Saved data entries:
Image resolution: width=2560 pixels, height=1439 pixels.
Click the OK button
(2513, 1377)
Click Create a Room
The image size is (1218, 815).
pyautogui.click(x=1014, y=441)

▶ Set exercise
Rewrite the entries with "Confirm button" substituted for "OK button", leaving everything else the same.

▶ Complete output
Image resolution: width=2560 pixels, height=1439 pixels.
Click the Confirm button
(2513, 1377)
Click Create a Room
The image size is (1218, 815).
pyautogui.click(x=1014, y=441)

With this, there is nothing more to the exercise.